Have you verified that this method actually works? There are plenty of people who have said NTBackup and similar backup softwares do not understand Drive Extender and therefore they backup only the "tombstones" of the files and not the files themselves.
It seemed to have worked while I was using it! I sent files and my friend was able to open the backup file and see the files included within. I personally think this scenario works better by syncing unencrypted folders, but you have to trust your friend.
This solution works great, but as mentioned in the podcast, NTBackup is not a great choice for the backup software. My understanding is that it was chosen so that the backup file could be encrypted. Another limitation it may have is that incremental backups append to the same backup file. Can this be changed so that subsequent incremental backups are made to a new file? If this can't be set, then live mesh needs to sync the whole backup every time that a new incremental backup is done.
Regardless, there are *lots* of excellent backup programs out there. I'm using an excellent free program by the name of Cobian Backup. This particular program allows me to do incremental backups into new folders, so that only new backups are synced with live mesh. There are options to zip up backups into archives of any size that you like (will get around the 2 GB limit of live mesh), and it can even encrypt the backup files (no more need for NTBackup). I'm now doing automated offsite backups with my work pc.
Cobian Backup is so good that I am using it to overcome that one glaring major oversight of Home Server, backing up the home server shares themselves. I back these up just in case someone accidentally deletes all of our photos from our photos share. Folder duplication won't save you in this scenario. The program can even be set to do a full backup every x backups, and you can run programs before and after backups. All scheduled of course.
Thanks for the article guys. I'm now one very happy Home Server user.
Rob
For this to work, Live Mesh has to be running as a service. It is not.

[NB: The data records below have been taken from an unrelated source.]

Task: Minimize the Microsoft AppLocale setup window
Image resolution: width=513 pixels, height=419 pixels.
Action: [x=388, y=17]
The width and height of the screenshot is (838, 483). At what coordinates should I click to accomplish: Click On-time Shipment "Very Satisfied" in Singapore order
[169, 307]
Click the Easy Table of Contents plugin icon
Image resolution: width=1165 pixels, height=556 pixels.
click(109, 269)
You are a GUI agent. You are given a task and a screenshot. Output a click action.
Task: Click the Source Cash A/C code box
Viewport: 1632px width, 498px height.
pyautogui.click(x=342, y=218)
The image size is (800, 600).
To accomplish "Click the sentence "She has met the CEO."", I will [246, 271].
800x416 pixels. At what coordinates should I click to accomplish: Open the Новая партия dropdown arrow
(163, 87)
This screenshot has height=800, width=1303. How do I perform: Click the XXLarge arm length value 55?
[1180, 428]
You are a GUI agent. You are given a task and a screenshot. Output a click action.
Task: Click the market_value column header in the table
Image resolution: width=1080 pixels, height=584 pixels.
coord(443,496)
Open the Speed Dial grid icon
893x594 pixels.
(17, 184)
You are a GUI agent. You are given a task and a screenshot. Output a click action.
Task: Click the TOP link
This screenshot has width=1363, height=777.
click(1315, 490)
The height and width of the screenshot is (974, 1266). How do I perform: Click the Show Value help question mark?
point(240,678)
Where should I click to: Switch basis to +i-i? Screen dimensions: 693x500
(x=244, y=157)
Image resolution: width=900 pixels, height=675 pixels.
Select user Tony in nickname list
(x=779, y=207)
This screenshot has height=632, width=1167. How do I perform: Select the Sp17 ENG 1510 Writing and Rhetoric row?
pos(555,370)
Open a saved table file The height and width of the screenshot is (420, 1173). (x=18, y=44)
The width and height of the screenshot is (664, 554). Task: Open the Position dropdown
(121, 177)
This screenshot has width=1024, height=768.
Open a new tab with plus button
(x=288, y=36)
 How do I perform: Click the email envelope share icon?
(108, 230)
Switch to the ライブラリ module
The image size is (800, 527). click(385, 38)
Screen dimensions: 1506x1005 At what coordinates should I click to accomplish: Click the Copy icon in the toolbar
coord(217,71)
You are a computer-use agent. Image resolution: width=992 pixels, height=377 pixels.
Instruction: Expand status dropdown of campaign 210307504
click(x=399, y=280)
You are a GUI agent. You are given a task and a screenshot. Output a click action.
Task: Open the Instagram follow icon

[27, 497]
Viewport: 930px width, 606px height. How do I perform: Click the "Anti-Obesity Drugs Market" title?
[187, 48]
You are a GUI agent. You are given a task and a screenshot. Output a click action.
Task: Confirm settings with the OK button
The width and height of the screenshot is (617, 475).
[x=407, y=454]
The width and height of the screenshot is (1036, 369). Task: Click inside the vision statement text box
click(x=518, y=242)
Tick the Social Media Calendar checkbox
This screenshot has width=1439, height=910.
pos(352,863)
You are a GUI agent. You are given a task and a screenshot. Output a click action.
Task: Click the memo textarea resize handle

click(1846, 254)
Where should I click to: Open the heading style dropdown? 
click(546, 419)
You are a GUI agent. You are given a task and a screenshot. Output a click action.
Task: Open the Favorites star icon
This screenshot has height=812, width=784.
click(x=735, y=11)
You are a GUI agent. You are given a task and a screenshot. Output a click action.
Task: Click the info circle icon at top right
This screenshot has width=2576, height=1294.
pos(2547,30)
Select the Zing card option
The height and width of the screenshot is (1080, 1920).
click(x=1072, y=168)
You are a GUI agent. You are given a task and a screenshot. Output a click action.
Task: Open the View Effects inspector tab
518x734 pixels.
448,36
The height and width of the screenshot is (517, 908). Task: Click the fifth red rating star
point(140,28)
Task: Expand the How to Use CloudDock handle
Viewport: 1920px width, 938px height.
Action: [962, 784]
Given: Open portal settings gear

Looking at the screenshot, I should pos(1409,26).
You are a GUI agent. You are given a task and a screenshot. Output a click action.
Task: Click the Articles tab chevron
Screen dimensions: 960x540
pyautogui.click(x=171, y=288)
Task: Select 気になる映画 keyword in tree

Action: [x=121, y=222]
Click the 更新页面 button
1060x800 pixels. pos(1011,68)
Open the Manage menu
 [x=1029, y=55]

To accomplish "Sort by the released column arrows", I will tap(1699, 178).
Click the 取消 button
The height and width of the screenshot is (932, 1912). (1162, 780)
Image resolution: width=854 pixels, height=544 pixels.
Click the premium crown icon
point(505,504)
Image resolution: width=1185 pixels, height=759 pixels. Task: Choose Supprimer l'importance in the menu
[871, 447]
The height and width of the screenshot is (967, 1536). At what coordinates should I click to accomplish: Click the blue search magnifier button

Live Mesh will perform folder syncing only when an active Desktop session with Live Mesh is running. With WHS one normally is not supposed to (or will) be logged in on a regular basis.
- Theo.
Theodoor – Jim and I ran into a few snags with the Live Mesh option. It worked, but seemed to be a bit sluggish at times. Listen to show 54 for a review of an alternative option using a program called Crash Plan. Achieves the same thing in less steps and works great!